What if the UK is still formally part of the EU when the General Data Protection Regulation (GDPR) becomes applicable? If the UK is still formally a Member State of the EU when the GDPR becomes applicable, it will be applicable there too and organisations need to comply with the GDPR, because a Regulation is directly applicable and does not need implementation in national law (as was the case with the current Directive 95/46/EC).
What will be the status of the UK when they are not an official member of the EU anymore? The UK will formally be qualified as a third country and it is yet unclear whether they will become part of the EEA or not.
Will there still be equivalant privacy and data protection in the UK when the UK does not or only partly incooperate the General Data Protection Regulation? When the UK decides to not or only partly adopt the GDPR, the European Commission can decide that the privacy and data protection legislation in the UK can be deemed adequate, so whether it provides enough safeguards to transfer data to the UK. If not deemed adequate, additional safeguards should be adopted when transferring personal data from the EU to the UK.

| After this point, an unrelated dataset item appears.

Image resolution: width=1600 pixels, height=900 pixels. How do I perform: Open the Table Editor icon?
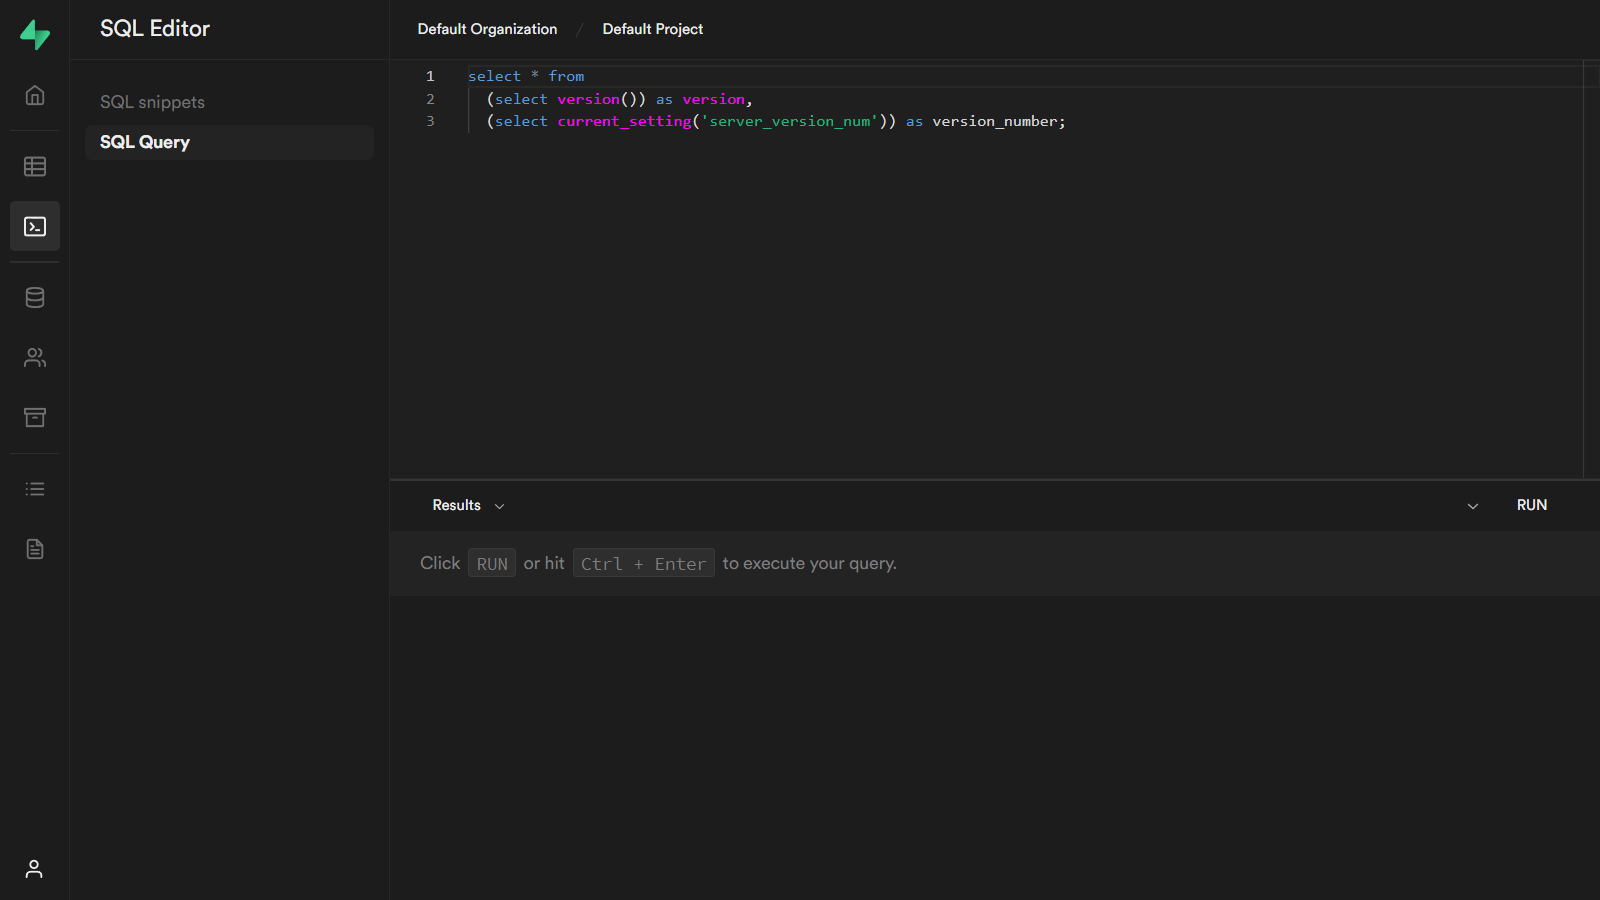pyautogui.click(x=35, y=166)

What does Brexit means for processing agreements with British processors (under the GDPR)? Controllers that are bound by the GDPR need to ensure compliance with the law, including when contracting a processor to process data on their behalf. When contracting a processor in the UK, it should be assured that the requirements of the GDPR are met. Furthermore, many obligations of the GDPR will apply to organisations located anywhere in the world that process EU residents’ personal data when offering goods or services to them or monitoring them. British processors need to comply with these obligations when processing EU citizen’s personal data. When having long term contracts with processors in the UK it is important to assess and when necessary amend the contracts to be sure adequate privacy and data protection is part of them.
What does Brexit means for my Binding Corporate Rules? Binding Corporate Rules (BCRs) allow companies to make intra-organisational transfers of personal data with adequate protection across borders. BCRs are mainly used outside the EU to ensure an adequate level of data protection. Transferring personal data through BCRs remain valid with the UK leaving the EU.